### YOUR OBJECTIVE
Present every line of the listing below as a JSON list of strings, with one string per line and blank lines omitted.

### Saved listing
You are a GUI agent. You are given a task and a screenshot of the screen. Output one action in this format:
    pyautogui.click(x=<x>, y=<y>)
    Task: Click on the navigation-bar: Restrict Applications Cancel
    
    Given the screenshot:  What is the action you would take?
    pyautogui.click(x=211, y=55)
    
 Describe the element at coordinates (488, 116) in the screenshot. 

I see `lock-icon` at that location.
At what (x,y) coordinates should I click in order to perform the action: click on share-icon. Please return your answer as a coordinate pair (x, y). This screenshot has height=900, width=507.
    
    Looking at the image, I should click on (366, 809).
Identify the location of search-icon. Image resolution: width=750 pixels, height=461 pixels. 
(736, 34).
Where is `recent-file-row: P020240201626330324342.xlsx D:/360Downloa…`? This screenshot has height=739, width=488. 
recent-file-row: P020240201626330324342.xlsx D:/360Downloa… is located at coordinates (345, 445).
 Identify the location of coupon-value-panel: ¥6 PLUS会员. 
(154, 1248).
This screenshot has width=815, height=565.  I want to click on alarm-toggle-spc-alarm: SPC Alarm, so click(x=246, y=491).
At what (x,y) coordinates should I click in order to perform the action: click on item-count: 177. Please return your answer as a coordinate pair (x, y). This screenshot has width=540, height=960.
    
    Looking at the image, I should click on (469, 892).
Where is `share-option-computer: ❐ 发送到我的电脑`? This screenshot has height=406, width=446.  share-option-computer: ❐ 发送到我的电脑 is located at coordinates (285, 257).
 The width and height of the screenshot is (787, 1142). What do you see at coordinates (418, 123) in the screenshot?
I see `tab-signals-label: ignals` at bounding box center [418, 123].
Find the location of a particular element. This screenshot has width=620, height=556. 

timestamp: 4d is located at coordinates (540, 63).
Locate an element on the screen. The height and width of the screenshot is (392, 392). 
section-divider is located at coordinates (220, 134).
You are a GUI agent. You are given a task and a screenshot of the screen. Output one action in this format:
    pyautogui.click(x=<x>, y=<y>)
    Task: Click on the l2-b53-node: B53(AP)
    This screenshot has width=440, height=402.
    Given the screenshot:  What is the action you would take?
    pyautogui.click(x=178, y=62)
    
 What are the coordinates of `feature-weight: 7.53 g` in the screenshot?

### TASK ANSWER
[
  "You are a GUI agent. You are given a task and a screenshot of the screen. Output one action in this format:",
  "    pyautogui.click(x=<x>, y=<y>)",
  "    Task: Click on the navigation-bar: Restrict Applications Cancel",
  "    Given the screenshot:  What is the action you would take?",
  "    pyautogui.click(x=211, y=55)",
  " Describe the element at coordinates (488, 116) in the screenshot. ",
  "I see `lock-icon` at that location.",
  "At what (x,y) coordinates should I click in order to perform the action: click on share-icon. Please return your answer as a coordinate pair (x, y). This screenshot has height=900, width=507.",
  "    Looking at the image, I should click on (366, 809).",
  "Identify the location of search-icon. Image resolution: width=750 pixels, height=461 pixels. ",
  "(736, 34).",
  "Where is `recent-file-row: P020240201626330324342.xlsx D:/360Downloa…`? This screenshot has height=739, width=488. ",
  "recent-file-row: P020240201626330324342.xlsx D:/360Downloa… is located at coordinates (345, 445).",
  " Identify the location of coupon-value-panel: ¥6 PLUS会员. ",
  "(154, 1248).",
  "This screenshot has width=815, height=565.  I want to click on alarm-toggle-spc-alarm: SPC Alarm, so click(x=246, y=491).",
  "At what (x,y) coordinates should I click in order to perform the action: click on item-count: 177. Please return your answer as a coordinate pair (x, y). This screenshot has width=540, height=960.",
  "    Looking at the image, I should click on (469, 892).",
  "Where is `share-option-computer: ❐ 发送到我的电脑`? This screenshot has height=406, width=446.  share-option-computer: ❐ 发送到我的电脑 is located at coordinates (285, 257).",
  " The width and height of the screenshot is (787, 1142). What do you see at coordinates (418, 123) in the screenshot?",
  "I see `tab-signals-label: ignals` at bounding box center [418, 123].",
  "Find the location of a particular element. This screenshot has width=620, height=556. ",
  "timestamp: 4d is located at coordinates (540, 63).",
  "Locate an element on the screen. The height and width of the screenshot is (392, 392). ",
  "section-divider is located at coordinates (220, 134).",
  "You are a GUI agent. You are given a task and a screenshot of the screen. Output one action in this format:",
  "    pyautogui.click(x=<x>, y=<y>)",
  "    Task: Click on the l2-b53-node: B53(AP)",
  "    This screenshot has width=440, height=402.",
  "    Given the screenshot:  What is the action you would take?",
  "    pyautogui.click(x=178, y=62)",
  " What are the coordinates of `feature-weight: 7.53 g` in the screenshot?"
]